Call the non-emergency line for: reporting a car break-in that already occurred, noise complaints, lost or found property, suspicious activity that's not an immediate threat, minor fender benders with no injuries, or to follow up on a previously reported incident.
Can I call 911 if my phone has no service or SIM?
Yes. In the United States, all mobile phones can call 911 even without an active service plan, as long as the phone is charged. The call will be routed through any available carrier's network. This is why it's important to keep old charged phones available as emergency backup devices.
How do I find out what disaster risks are specific to my area?
The best source is your county emergency management office, which maintains a local Hazard Mitigation Plan. FEMA's risk assessment database is also publicly available at hazards.fema.gov/nri. The National Risk Index tool lets you enter your county and see risk scores for 18 natural hazard types — tornadoes, flooding, wildfires, earthquakes, and more — compared to the national average. FEMA NRI
How do I register my family for emergency alerts?
Most counties use a system called Wireless Emergency Alerts (WEA), which automatically sends to phones in the area — no sign-up required. For more detailed local alerts, search "[your county] emergency notifications" or "[your county] CodeRED" (one of the common alert platforms). Many schools use their own systems — check with your school district. The national alert system at alerts.fema.gov also aggregates federal alerts.

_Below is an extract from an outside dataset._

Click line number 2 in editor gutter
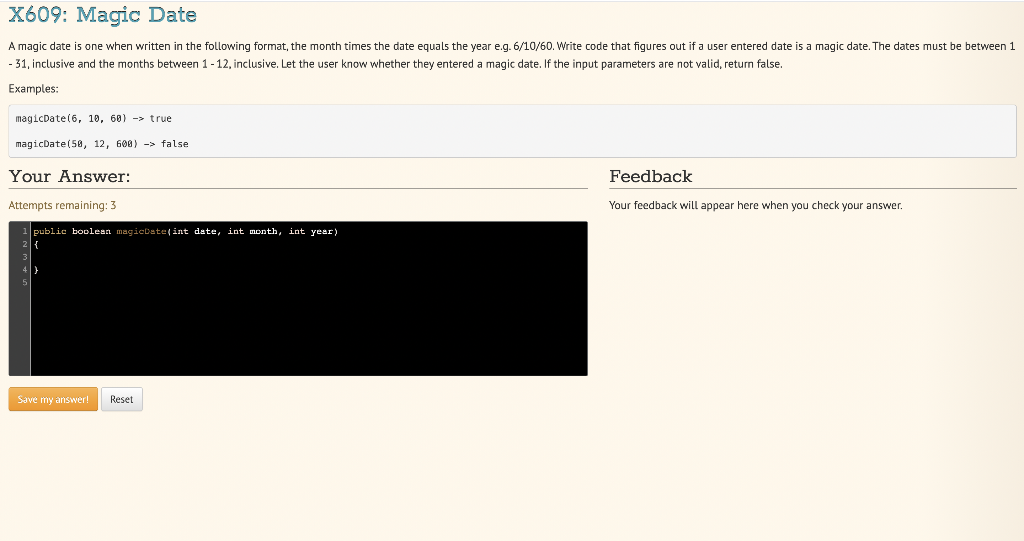The height and width of the screenshot is (541, 1024). pos(25,244)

What information should I know about my neighborhood for emergencies?
Know your evacuation zone (search "[your city] evacuation zones"), your nearest emergency shelter, and the nearest hospital. Know how to shut off your gas meter (ask your utility company for a free demonstration). Know two evacuation routes out of your neighborhood — not just the obvious one. If you're in a flood zone, know the flood zone designation for your property at msc.fema.gov.